*** Dataset content Section Begins ***

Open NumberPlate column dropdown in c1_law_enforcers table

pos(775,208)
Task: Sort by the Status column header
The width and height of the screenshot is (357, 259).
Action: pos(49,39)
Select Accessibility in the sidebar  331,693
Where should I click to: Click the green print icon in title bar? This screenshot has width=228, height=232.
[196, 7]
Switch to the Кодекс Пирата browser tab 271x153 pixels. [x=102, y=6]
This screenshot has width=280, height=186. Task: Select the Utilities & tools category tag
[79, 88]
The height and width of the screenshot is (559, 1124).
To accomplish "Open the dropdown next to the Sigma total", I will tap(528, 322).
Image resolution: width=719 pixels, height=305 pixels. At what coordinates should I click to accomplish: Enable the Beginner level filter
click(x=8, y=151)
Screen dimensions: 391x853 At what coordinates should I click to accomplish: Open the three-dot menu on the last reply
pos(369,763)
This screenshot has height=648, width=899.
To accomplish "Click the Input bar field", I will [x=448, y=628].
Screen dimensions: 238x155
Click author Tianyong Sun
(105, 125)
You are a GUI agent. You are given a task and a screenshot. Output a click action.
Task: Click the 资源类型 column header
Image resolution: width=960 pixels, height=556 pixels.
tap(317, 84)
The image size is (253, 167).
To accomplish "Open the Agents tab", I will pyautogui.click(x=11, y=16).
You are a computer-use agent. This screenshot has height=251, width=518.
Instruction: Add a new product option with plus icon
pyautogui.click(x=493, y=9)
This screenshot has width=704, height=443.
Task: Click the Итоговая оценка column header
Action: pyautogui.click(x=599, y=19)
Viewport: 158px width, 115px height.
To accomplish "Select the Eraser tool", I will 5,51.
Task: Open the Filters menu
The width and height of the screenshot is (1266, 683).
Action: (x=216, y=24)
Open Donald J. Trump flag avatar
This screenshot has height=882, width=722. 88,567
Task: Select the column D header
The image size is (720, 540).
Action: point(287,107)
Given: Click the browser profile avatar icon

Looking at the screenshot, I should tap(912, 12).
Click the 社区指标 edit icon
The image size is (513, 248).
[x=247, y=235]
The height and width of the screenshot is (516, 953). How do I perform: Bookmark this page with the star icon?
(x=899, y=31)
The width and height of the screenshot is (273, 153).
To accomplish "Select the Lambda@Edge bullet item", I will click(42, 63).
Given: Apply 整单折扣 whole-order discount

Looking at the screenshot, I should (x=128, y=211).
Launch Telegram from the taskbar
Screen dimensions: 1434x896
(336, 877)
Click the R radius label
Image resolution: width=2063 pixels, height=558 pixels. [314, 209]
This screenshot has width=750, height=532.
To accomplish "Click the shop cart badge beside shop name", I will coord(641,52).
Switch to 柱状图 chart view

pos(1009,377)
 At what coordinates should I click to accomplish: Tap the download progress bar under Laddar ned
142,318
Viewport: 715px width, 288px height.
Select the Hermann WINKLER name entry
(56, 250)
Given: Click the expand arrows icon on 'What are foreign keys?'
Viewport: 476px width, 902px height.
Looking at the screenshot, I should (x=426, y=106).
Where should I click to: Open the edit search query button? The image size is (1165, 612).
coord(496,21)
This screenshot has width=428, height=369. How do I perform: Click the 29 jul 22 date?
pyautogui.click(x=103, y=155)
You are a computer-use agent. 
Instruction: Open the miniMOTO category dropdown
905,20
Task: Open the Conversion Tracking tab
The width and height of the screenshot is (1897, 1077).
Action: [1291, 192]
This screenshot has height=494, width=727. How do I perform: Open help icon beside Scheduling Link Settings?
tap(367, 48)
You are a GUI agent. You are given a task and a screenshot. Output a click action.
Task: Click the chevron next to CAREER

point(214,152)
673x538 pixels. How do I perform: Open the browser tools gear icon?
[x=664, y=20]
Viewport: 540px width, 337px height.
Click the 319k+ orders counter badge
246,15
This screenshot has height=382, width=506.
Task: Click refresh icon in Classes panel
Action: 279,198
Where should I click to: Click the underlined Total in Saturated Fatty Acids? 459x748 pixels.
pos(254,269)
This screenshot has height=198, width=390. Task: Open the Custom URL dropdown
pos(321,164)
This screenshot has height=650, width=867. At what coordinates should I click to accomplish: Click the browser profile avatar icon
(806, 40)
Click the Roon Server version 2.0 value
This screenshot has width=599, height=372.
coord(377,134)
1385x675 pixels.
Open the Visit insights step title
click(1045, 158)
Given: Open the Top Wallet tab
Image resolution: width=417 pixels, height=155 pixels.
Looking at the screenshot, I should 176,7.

*** Dataset content Section Ends ***

## [Task item]
Transcribe the listing above exactly, including every line.

## [Solution to this problem]
Open NumberPlate column dropdown in c1_law_enforcers table

pos(775,208)
Task: Sort by the Status column header
The width and height of the screenshot is (357, 259).
Action: pos(49,39)
Select Accessibility in the sidebar  331,693
Where should I click to: Click the green print icon in title bar? This screenshot has width=228, height=232.
[196, 7]
Switch to the Кодекс Пирата browser tab 271x153 pixels. [x=102, y=6]
This screenshot has width=280, height=186. Task: Select the Utilities & tools category tag
[79, 88]
The height and width of the screenshot is (559, 1124).
To accomplish "Open the dropdown next to the Sigma total", I will tap(528, 322).
Image resolution: width=719 pixels, height=305 pixels. At what coordinates should I click to accomplish: Enable the Beginner level filter
click(x=8, y=151)
Screen dimensions: 391x853 At what coordinates should I click to accomplish: Open the three-dot menu on the last reply
pos(369,763)
This screenshot has height=648, width=899.
To accomplish "Click the Input bar field", I will [x=448, y=628].
Screen dimensions: 238x155
Click author Tianyong Sun
(105, 125)
You are a GUI agent. You are given a task and a screenshot. Output a click action.
Task: Click the 资源类型 column header
Image resolution: width=960 pixels, height=556 pixels.
tap(317, 84)
The image size is (253, 167).
To accomplish "Open the Agents tab", I will pyautogui.click(x=11, y=16).
You are a computer-use agent. This screenshot has height=251, width=518.
Instruction: Add a new product option with plus icon
pyautogui.click(x=493, y=9)
This screenshot has width=704, height=443.
Task: Click the Итоговая оценка column header
Action: pyautogui.click(x=599, y=19)
Viewport: 158px width, 115px height.
To accomplish "Select the Eraser tool", I will 5,51.
Task: Open the Filters menu
The width and height of the screenshot is (1266, 683).
Action: (x=216, y=24)
Open Donald J. Trump flag avatar
This screenshot has height=882, width=722. 88,567
Task: Select the column D header
The image size is (720, 540).
Action: point(287,107)
Given: Click the browser profile avatar icon

Looking at the screenshot, I should tap(912, 12).
Click the 社区指标 edit icon
The image size is (513, 248).
[x=247, y=235]
The height and width of the screenshot is (516, 953). How do I perform: Bookmark this page with the star icon?
(x=899, y=31)
The width and height of the screenshot is (273, 153).
To accomplish "Select the Lambda@Edge bullet item", I will click(42, 63).
Given: Apply 整单折扣 whole-order discount

Looking at the screenshot, I should (x=128, y=211).
Launch Telegram from the taskbar
Screen dimensions: 1434x896
(336, 877)
Click the R radius label
Image resolution: width=2063 pixels, height=558 pixels. [314, 209]
This screenshot has width=750, height=532.
To accomplish "Click the shop cart badge beside shop name", I will coord(641,52).
Switch to 柱状图 chart view

pos(1009,377)
 At what coordinates should I click to accomplish: Tap the download progress bar under Laddar ned
142,318
Viewport: 715px width, 288px height.
Select the Hermann WINKLER name entry
(56, 250)
Given: Click the expand arrows icon on 'What are foreign keys?'
Viewport: 476px width, 902px height.
Looking at the screenshot, I should (x=426, y=106).
Where should I click to: Open the edit search query button? The image size is (1165, 612).
coord(496,21)
This screenshot has width=428, height=369. How do I perform: Click the 29 jul 22 date?
pyautogui.click(x=103, y=155)
You are a computer-use agent. 
Instruction: Open the miniMOTO category dropdown
905,20
Task: Open the Conversion Tracking tab
The width and height of the screenshot is (1897, 1077).
Action: [1291, 192]
This screenshot has height=494, width=727. How do I perform: Open help icon beside Scheduling Link Settings?
tap(367, 48)
You are a GUI agent. You are given a task and a screenshot. Output a click action.
Task: Click the chevron next to CAREER

point(214,152)
673x538 pixels. How do I perform: Open the browser tools gear icon?
[x=664, y=20]
Viewport: 540px width, 337px height.
Click the 319k+ orders counter badge
246,15
This screenshot has height=382, width=506.
Task: Click refresh icon in Classes panel
Action: 279,198
Where should I click to: Click the underlined Total in Saturated Fatty Acids? 459x748 pixels.
pos(254,269)
This screenshot has height=198, width=390. Task: Open the Custom URL dropdown
pos(321,164)
This screenshot has height=650, width=867. At what coordinates should I click to accomplish: Click the browser profile avatar icon
(806, 40)
Click the Roon Server version 2.0 value
This screenshot has width=599, height=372.
coord(377,134)
1385x675 pixels.
Open the Visit insights step title
click(1045, 158)
Given: Open the Top Wallet tab
Image resolution: width=417 pixels, height=155 pixels.
Looking at the screenshot, I should 176,7.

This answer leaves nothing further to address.